Direction: Put the material from the line containing "664x497 pixels." through the line containing "Click the Bid" into a JSON list of strings, one string per line and no blank lines.

╭─ Given records

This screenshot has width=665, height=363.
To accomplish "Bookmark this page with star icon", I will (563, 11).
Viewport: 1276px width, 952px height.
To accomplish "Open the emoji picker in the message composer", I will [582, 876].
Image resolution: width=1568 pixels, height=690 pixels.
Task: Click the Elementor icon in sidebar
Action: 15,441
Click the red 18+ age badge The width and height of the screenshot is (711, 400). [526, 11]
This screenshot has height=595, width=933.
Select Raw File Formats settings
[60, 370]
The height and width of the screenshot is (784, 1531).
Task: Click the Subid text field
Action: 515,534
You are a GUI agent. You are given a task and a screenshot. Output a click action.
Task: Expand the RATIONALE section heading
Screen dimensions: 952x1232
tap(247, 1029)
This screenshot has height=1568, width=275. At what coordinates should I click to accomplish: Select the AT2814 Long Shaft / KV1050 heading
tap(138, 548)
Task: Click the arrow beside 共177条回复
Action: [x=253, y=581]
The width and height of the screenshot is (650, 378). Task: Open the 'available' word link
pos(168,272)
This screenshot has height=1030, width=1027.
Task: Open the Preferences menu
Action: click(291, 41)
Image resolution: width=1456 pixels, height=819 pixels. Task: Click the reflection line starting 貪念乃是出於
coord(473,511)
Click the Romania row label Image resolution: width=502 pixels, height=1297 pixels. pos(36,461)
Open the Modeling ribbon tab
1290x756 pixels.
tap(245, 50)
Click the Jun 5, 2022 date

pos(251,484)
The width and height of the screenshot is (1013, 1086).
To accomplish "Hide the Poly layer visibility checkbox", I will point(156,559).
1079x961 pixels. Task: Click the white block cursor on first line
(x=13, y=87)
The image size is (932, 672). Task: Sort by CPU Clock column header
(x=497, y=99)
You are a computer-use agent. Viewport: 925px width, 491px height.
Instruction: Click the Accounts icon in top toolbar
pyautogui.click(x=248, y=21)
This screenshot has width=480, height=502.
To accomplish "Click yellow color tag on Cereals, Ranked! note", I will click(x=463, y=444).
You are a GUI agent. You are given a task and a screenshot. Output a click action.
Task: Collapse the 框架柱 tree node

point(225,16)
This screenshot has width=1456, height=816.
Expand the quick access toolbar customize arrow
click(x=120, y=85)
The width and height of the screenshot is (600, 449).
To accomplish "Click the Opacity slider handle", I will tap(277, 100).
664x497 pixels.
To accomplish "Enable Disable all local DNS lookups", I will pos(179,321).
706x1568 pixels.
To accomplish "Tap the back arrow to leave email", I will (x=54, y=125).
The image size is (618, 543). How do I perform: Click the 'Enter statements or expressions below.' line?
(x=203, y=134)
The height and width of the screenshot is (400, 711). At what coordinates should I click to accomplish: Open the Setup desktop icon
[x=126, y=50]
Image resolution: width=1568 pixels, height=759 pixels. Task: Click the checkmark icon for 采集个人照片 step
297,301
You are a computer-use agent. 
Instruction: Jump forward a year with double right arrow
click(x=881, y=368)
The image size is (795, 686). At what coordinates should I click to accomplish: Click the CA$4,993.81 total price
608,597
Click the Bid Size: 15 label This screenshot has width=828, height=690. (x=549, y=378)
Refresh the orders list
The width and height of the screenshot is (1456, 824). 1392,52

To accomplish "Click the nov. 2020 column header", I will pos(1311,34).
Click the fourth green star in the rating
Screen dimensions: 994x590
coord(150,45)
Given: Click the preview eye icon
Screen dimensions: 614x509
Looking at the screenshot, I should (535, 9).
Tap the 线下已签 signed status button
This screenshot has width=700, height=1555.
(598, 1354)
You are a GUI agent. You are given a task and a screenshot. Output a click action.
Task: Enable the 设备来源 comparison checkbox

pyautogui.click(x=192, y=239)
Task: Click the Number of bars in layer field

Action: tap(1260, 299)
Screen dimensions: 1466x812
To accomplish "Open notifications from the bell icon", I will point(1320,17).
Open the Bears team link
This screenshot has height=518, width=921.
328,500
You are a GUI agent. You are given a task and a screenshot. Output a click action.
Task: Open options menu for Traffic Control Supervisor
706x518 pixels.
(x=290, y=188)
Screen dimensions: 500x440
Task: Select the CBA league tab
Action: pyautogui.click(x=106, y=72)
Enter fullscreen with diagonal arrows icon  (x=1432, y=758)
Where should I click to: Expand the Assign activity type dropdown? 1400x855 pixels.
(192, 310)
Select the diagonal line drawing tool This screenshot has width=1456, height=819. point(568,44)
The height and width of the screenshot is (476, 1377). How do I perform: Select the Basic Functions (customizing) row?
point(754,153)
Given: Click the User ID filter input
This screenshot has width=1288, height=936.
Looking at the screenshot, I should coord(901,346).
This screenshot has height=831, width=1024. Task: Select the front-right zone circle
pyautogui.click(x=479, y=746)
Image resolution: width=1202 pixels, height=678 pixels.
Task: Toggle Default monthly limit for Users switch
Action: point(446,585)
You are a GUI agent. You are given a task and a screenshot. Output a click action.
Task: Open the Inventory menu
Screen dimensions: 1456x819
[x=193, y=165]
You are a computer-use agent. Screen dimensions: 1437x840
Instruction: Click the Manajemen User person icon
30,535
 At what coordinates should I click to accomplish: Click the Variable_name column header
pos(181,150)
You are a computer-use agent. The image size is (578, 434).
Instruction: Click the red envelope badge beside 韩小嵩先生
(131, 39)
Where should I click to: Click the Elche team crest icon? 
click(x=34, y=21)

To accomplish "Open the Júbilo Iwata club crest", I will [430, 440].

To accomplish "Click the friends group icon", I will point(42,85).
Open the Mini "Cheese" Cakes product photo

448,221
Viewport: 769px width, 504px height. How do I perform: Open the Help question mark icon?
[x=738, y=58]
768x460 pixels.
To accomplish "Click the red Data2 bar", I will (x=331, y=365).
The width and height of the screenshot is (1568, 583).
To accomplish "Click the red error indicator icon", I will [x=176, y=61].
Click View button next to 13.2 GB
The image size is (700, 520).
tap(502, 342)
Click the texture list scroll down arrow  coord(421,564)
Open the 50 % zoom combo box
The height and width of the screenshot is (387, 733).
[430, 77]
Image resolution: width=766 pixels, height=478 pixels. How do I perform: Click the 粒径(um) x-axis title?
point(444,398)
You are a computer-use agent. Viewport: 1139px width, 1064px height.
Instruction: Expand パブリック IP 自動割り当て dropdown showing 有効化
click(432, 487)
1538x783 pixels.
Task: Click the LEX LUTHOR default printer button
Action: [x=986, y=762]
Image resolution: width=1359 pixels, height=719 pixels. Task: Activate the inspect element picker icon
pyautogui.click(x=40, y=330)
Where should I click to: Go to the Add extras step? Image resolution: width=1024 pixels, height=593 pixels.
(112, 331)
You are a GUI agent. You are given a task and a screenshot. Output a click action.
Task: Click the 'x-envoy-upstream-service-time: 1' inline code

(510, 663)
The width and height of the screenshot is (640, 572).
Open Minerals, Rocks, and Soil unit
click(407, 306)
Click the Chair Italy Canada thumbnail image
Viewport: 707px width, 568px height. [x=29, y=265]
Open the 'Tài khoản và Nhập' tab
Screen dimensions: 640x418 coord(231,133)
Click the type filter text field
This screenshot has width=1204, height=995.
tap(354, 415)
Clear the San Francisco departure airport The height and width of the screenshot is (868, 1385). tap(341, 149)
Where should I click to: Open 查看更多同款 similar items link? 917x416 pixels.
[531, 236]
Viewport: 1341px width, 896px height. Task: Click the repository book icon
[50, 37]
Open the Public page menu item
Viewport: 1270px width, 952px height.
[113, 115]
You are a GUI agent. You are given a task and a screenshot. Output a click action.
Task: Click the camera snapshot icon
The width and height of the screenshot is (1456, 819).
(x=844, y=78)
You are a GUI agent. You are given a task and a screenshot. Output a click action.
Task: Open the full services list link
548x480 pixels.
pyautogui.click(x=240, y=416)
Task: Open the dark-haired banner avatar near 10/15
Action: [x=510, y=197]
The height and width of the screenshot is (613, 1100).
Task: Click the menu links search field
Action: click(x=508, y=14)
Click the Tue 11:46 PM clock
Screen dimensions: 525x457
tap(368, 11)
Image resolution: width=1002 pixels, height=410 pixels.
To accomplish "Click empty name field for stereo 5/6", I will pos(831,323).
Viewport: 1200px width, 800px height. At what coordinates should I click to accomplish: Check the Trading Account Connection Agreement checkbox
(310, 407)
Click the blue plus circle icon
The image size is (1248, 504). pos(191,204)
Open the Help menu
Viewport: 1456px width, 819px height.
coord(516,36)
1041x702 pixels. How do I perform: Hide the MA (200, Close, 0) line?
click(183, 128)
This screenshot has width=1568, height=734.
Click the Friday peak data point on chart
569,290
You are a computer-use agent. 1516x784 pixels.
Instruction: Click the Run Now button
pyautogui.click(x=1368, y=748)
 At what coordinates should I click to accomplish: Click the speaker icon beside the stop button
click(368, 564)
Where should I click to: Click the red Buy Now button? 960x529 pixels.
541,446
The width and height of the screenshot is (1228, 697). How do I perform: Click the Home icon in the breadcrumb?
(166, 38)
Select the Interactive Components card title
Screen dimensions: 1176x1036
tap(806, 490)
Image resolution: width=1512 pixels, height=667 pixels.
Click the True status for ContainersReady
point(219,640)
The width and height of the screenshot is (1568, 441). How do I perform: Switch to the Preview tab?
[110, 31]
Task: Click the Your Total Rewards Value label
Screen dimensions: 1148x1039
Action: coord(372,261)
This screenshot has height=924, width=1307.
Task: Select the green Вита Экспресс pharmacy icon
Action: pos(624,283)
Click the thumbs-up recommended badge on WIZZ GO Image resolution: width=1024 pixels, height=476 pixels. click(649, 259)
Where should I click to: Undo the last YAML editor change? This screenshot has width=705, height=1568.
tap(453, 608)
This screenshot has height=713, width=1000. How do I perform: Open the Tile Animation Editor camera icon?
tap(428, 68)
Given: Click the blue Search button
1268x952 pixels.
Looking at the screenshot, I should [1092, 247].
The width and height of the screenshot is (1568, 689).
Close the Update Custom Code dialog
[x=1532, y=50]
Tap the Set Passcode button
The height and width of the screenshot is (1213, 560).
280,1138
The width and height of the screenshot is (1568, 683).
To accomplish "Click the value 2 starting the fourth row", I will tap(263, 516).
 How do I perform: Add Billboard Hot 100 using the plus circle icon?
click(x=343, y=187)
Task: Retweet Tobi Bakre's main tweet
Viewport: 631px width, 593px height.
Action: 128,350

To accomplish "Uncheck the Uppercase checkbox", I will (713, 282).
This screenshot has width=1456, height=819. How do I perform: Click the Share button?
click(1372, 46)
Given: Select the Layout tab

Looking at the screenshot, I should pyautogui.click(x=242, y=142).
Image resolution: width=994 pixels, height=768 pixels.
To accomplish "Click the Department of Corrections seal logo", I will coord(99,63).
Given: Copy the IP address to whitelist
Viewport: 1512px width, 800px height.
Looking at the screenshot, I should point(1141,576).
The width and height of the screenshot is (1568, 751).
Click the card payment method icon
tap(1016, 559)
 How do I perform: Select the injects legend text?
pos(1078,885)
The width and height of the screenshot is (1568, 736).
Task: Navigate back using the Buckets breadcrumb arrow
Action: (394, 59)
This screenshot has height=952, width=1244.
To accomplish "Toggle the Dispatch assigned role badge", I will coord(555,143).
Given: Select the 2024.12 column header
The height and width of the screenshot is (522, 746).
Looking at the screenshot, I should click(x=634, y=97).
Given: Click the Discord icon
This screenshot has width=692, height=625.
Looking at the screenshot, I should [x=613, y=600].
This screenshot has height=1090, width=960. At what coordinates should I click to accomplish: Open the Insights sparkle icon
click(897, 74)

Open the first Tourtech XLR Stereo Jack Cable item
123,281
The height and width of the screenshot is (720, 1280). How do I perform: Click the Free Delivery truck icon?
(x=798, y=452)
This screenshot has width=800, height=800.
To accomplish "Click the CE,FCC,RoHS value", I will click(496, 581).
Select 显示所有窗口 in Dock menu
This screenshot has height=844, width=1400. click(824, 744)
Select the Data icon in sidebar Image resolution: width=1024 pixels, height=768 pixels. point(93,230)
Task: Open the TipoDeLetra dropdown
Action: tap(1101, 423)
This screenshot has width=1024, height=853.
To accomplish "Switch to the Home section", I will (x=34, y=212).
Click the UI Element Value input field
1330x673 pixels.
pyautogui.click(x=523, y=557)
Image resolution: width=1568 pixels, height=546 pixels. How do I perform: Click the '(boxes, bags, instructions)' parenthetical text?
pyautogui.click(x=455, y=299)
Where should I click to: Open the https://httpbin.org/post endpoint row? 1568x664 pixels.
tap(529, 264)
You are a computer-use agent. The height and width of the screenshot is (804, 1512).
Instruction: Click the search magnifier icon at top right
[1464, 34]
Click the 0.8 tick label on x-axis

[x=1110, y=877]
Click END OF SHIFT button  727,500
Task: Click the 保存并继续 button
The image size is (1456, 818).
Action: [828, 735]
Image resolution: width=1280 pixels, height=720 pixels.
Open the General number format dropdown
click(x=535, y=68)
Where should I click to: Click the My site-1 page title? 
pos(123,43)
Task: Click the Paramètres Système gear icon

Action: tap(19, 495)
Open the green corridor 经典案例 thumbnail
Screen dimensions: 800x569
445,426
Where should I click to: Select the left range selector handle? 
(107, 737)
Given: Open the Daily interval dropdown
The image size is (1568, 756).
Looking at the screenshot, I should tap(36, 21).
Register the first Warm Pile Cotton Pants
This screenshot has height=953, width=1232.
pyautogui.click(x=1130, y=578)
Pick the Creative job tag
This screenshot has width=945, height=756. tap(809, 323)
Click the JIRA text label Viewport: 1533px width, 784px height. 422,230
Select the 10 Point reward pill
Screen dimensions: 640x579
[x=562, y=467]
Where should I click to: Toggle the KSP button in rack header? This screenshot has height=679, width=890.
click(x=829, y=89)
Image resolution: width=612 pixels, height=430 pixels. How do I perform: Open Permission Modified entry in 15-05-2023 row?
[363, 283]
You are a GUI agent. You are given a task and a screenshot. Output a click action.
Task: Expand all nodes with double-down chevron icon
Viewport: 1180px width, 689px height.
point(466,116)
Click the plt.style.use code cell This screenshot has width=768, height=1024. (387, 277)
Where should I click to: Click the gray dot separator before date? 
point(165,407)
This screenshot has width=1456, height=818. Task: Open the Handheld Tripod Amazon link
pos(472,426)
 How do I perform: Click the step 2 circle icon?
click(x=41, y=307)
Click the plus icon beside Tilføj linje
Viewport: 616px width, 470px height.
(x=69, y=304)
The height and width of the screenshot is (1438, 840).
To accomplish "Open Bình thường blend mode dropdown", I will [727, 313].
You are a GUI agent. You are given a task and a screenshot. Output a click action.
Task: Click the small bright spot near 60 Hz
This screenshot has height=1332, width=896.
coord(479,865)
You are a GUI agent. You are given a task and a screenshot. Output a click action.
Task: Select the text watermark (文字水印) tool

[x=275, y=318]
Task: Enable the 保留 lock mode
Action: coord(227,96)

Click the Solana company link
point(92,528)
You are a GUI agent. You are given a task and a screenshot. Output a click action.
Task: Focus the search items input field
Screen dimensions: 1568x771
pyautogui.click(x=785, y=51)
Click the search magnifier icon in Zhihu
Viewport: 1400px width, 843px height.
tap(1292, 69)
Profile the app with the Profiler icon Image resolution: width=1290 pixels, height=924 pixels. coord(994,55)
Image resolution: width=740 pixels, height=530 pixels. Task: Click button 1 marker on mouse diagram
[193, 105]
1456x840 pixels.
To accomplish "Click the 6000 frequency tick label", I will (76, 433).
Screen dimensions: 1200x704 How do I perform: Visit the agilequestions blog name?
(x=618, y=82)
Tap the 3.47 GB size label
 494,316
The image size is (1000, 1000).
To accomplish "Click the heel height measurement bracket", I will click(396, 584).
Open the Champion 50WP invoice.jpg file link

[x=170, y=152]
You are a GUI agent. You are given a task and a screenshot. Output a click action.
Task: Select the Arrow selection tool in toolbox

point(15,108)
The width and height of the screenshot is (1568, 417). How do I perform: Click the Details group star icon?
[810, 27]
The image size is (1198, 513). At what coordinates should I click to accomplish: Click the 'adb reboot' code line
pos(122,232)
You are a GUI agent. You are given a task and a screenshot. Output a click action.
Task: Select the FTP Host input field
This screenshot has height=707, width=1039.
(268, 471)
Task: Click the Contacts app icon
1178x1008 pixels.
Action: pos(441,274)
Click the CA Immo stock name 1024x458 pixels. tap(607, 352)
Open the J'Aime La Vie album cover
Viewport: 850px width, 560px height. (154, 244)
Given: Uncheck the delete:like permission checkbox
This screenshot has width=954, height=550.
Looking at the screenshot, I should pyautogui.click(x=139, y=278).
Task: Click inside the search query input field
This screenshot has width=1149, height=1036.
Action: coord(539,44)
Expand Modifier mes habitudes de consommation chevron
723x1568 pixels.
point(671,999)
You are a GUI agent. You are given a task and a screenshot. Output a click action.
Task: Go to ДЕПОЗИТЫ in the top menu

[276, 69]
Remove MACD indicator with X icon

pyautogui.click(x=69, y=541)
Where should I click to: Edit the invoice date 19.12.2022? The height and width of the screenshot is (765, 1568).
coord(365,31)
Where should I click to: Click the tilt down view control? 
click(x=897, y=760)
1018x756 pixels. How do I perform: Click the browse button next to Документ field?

╰─

Worked answer:
[
  "664x497 pixels.",
  "To accomplish \"Enable Disable all local DNS lookups\", I will pos(179,321).",
  "706x1568 pixels.",
  "To accomplish \"Tap the back arrow to leave email\", I will (x=54, y=125).",
  "The image size is (618, 543). How do I perform: Click the 'Enter statements or expressions below.' line?",
  "(x=203, y=134)",
  "The height and width of the screenshot is (400, 711). At what coordinates should I click to accomplish: Open the Setup desktop icon",
  "[x=126, y=50]",
  "Image resolution: width=1568 pixels, height=759 pixels. Task: Click the checkmark icon for 采集个人照片 step",
  "297,301",
  "You are a computer-use agent. ",
  "Instruction: Jump forward a year with double right arrow",
  "click(x=881, y=368)",
  "The image size is (795, 686). At what coordinates should I click to accomplish: Click the CA$4,993.81 total price",
  "608,597",
  "Click the Bid Size: 15 label This screenshot has width=828, height=690. (x=549, y=378)"
]